WRITTEN INSTRUCTION
Quote verbatim the part of the items below that opens with the line containing "Click the Copy" and closes with the line containing "Action: coord(66,64)", including both of those lines.

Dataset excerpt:
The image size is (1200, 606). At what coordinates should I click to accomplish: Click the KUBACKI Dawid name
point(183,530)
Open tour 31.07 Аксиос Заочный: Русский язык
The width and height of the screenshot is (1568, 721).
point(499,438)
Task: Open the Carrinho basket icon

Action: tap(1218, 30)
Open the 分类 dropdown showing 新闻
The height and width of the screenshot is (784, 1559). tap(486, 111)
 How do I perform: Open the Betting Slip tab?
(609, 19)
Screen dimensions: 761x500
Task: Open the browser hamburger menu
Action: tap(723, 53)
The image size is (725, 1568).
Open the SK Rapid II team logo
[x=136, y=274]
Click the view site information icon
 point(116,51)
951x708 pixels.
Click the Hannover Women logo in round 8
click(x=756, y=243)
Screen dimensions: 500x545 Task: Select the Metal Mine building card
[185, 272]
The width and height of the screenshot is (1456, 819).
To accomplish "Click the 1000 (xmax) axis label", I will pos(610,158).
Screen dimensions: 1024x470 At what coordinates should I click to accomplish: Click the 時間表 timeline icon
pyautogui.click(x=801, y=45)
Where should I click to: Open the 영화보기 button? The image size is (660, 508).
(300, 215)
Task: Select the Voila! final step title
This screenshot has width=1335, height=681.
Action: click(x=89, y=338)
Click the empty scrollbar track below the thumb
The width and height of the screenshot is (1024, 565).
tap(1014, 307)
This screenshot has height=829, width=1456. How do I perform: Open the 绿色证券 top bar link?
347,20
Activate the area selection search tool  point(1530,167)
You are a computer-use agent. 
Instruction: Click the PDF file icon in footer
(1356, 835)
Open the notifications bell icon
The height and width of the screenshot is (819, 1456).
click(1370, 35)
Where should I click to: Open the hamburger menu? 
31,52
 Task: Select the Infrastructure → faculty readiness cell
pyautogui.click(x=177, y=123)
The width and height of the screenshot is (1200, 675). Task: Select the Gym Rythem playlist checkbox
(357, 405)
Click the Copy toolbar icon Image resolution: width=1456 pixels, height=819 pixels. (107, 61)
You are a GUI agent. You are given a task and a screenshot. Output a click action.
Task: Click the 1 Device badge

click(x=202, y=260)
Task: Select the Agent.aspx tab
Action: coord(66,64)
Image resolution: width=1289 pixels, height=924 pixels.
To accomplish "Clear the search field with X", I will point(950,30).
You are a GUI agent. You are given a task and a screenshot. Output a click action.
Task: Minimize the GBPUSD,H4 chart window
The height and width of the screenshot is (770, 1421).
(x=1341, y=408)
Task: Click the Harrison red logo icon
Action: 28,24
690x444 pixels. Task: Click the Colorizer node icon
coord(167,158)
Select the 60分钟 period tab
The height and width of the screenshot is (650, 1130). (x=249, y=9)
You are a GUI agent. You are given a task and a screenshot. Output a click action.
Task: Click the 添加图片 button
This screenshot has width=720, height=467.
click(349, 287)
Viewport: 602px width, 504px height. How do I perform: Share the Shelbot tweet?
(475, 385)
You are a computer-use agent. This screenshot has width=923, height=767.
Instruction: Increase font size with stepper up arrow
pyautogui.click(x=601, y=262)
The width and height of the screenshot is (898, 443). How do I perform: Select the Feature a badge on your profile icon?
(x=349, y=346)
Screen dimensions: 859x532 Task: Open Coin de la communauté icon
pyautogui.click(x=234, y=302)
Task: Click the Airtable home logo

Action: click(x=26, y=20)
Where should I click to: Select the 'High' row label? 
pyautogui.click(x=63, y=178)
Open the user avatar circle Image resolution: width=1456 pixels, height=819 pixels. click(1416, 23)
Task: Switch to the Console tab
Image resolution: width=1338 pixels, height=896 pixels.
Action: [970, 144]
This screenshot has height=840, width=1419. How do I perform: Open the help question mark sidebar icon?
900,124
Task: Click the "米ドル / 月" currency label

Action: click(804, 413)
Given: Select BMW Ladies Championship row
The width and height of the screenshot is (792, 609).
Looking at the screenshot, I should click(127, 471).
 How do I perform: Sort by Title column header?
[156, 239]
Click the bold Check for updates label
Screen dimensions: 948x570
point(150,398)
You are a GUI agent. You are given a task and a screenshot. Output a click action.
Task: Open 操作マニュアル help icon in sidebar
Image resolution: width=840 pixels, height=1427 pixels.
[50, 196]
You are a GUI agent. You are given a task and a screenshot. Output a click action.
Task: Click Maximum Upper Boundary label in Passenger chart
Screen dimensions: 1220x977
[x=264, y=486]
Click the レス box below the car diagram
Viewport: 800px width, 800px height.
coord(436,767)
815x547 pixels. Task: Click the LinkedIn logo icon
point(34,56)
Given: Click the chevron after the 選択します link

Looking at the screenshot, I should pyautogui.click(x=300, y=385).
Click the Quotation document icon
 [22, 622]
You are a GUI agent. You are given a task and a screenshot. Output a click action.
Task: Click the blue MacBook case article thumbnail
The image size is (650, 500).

REPLY
Click the Copy toolbar icon Image resolution: width=1456 pixels, height=819 pixels. (107, 61)
You are a GUI agent. You are given a task and a screenshot. Output a click action.
Task: Click the 1 Device badge

click(x=202, y=260)
Task: Select the Agent.aspx tab
Action: coord(66,64)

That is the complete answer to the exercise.